- Born: 1994 (age 31–32) Malawi
- Occupation: Politician
- Known for: Mayor
- Predecessor: Richard Banda
- Political party: Malawi Congress Party

= Esther Sagawa =

Malawian local politician (born 1994)

Esther Amina Sagawa became the mayor of Lilongwe in 2024. She was a councillor for the Malawi Congress Party.

==Life==
Sagawa's route into politics began when she became the executive director of the youth group Dream, Driven, Determined, Dedicated and Disciplined (5D) in Lilongwe. During her tenure the group supported a drive called Give a Child a Book. They raised the money with other groups and conducted car washes.

In 2019, she became one of Lilongwe's councillors. She was elected for the Area 18 ward. She was supported by the Malawi Congress Party. During her term she worked with the local members of parliament and she was elected to be the Deputy Mayor.

She was promoted from deputy to be the Mayor of Lilongwe in 2024. She replaced Richard Banda. She was the second woman to be the city's mayor as Juliana Kaduya had been the mayor from 2019 until 2021. In 2024, Esther Sagawa was elected as the city's second female mayor. Later that year she became the first woman to be the President of the Malawi Local Government Association when she was elected in November.
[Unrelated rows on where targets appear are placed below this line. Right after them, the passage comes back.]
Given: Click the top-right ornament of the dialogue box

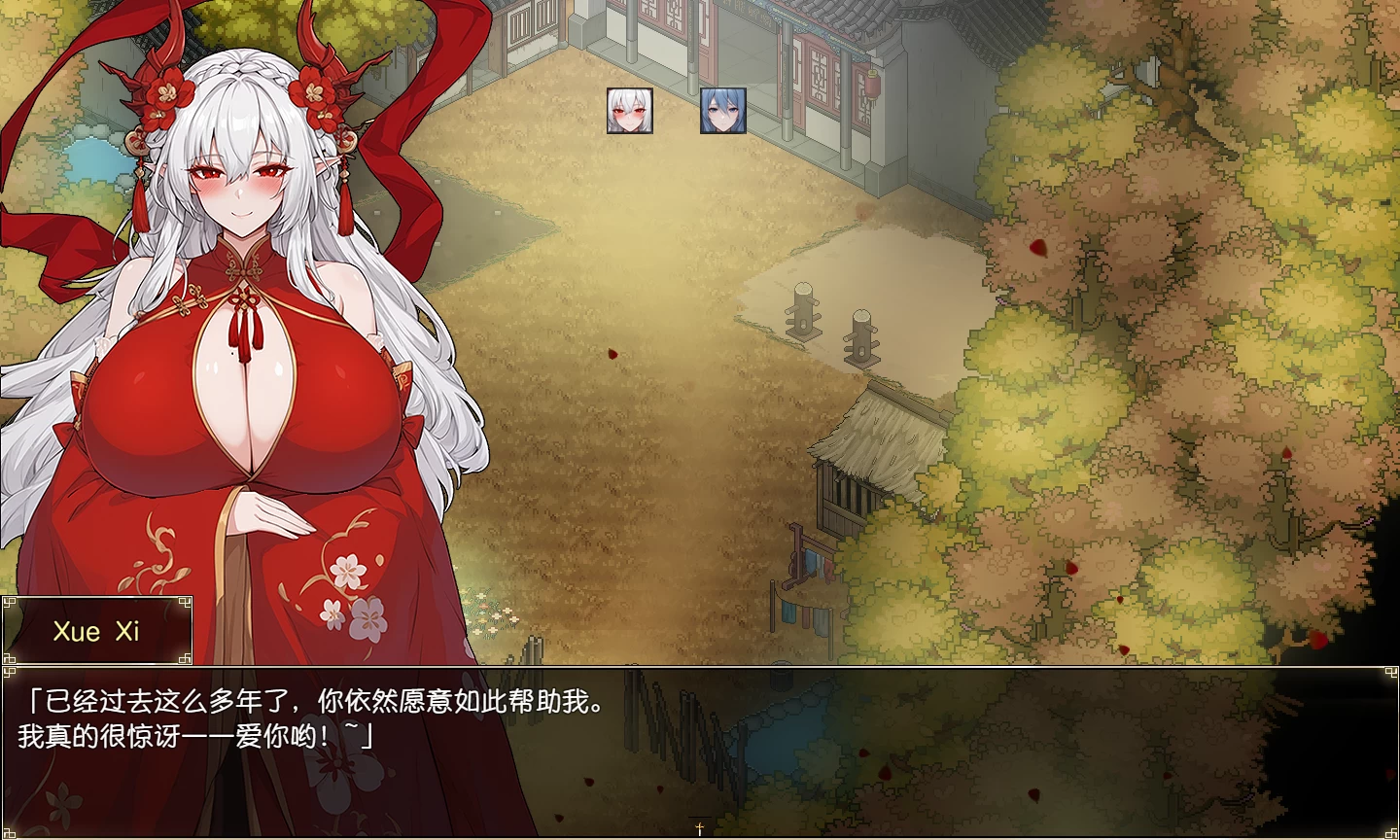Looking at the screenshot, I should pyautogui.click(x=1390, y=672).
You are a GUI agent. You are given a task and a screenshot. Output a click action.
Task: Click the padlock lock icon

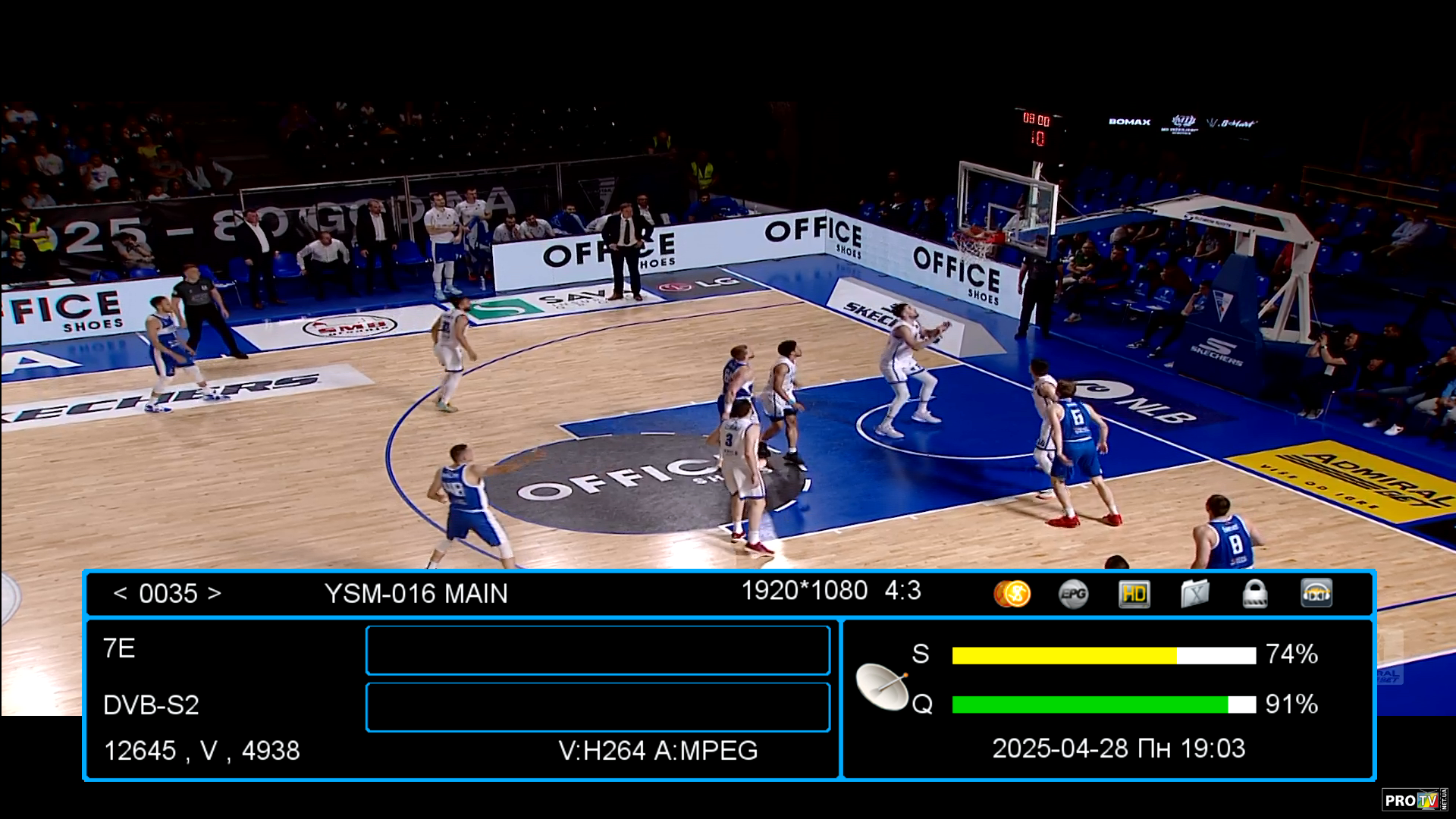(1255, 594)
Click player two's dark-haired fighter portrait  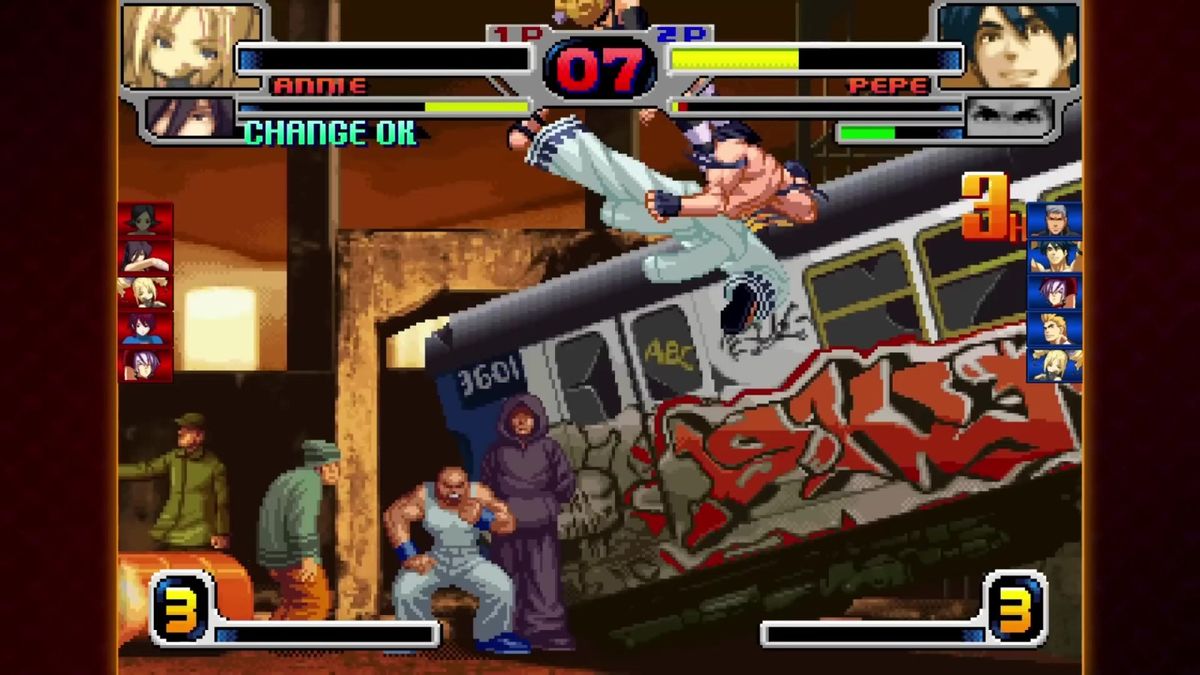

During the Malawi Congress Party's 2025 primary elections there was a complaint that some parts of the organisation were favouring older male candidates. Despite this, in April it was reported that victorious candidates included Sagawa as well as Juliana Kaduya, Nancy Tembo, Rubyna De Silva who were also in Lilongwe constituencies, Jessie Kabwila and Sakina Chingomanje in Salima and Dorothy Chikonje in Nkhotakota Dwangwa.

In 2025 the Commonwealth Local Government Forum celebrated its 30th anniversary by profiling thirty of its members. Sagawa was chosen together with Ontiretse Tryphinah Bogatsu from Botswana, Louise Gittins from the UK and 27 other local councillors.

The Anti-Corruption Bureau's acting director Hillary Chinombo shut down a case against her in August 2025. The controversial decision was made a month before national elections. The media reported that she had demanded that her staff put allotments of land in Lilongwe into her name.